As an interesting side note, the developers of Adium (http://www.adiumx.com) have actually been regularly scanning their sources using Clang’s static analyzer. As part of their process, they wrote some scripts that inspect the emitted diagnostics (in this case HTML files) and did some munging to determine if the a report emitted on a given scan was the same as in a prior scan. Their goal is to avoid re-inspecting previously diagnosed bugs and false positives. Having a general mechanism in the analyzer library would be quite useful, and would be a good first order project for anyone who is interested in getting involved.
- Annotations can be helpful to guide an analyzer. How difficult
would it be to extend the parser to accept a simple annotation syntax?
C and its derivatives are complex languages, so it really depends on the annotation syntax. For example, it is really easy to add GCC-style attributes to Clang (whose syntax could then be wrapped by macros):
The analyzer already exploits a variety of attributes such as “nonnull”, “unused”, “IBOutlet” (the latter being added for an Objective-C check the analyzer performs), and new ones could readily be added as well. It all depends on what you want to express.
I am open to collaborating on this project if anyone is available.
That would be wonderful. My suggestion is to start with a simple set of annotations for which the corresponding checks are not too complicated. The design can then iterate from there.
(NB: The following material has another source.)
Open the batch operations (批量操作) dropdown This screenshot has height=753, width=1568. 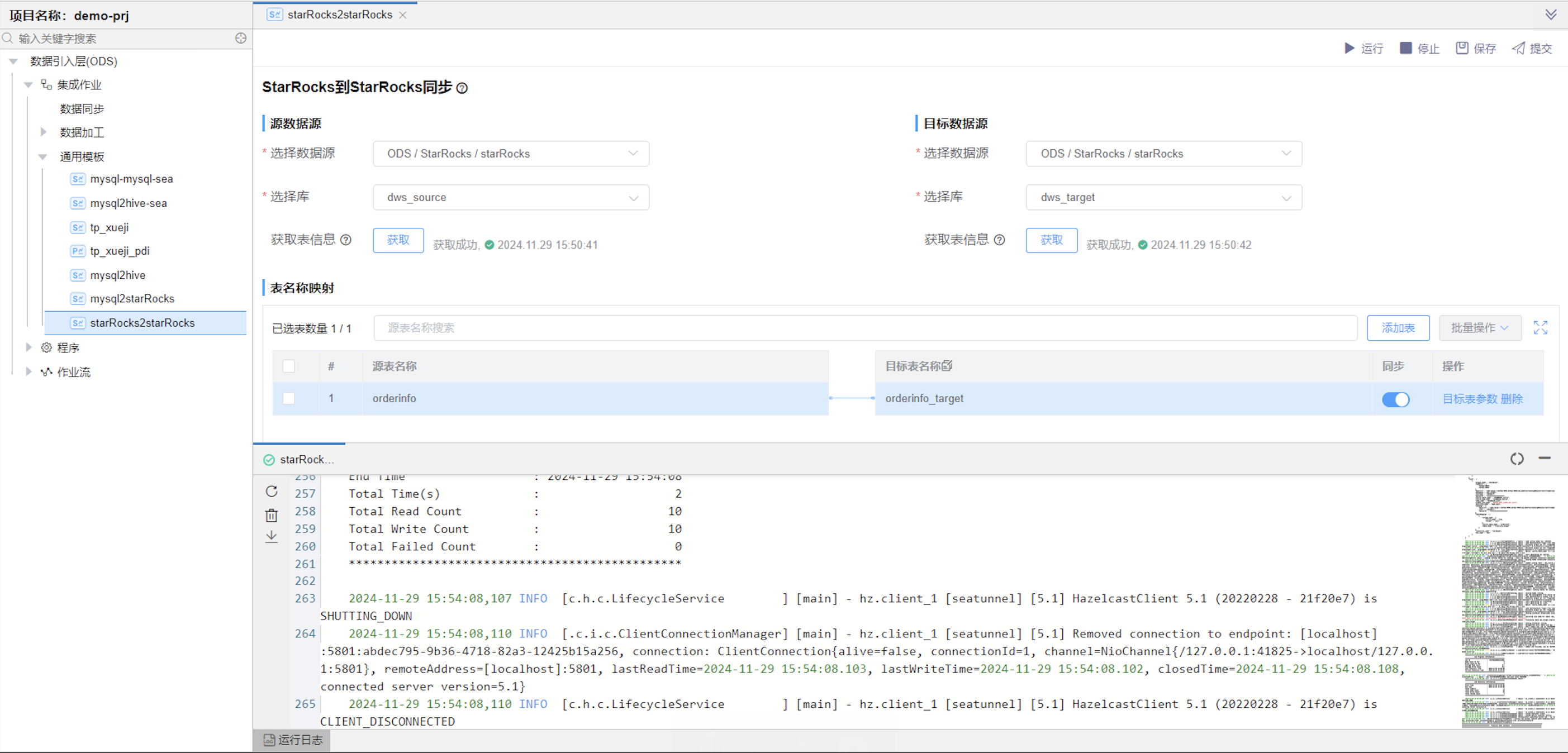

There has been a lot of work on annotation systems, and probably the most traction is to start with annotations that would have the widest practical benefit (i.e., low cost of adoption, easy implementation, etc.).
Also, if you would like to learn more about this project or submit
your own proposal, feel free to contact “Ben Laurie”
If you wish to discuss more aspects of the analyzer I highly recommend you subscribe (if you haven’t already) to cfe-dev. For those who wish to get directly involved in development, we discuss patches on cfe-commits.
I mentioned a fair number of points in this email regarding directions for the static analyzer. Two particularly important action points (which are fairly accessible to anyone wishing to get involved) are:
- improving the web app to manage false positives
- run-to-run tracking of analysis results
Both points go right to the issue of user workflow and the overall usability of the analyzer, and don’t require (at least initially) having an intimate knowledge of the analyzer’s internals or its algorithms.
If you have any specific questions, please do not hesitate to ask.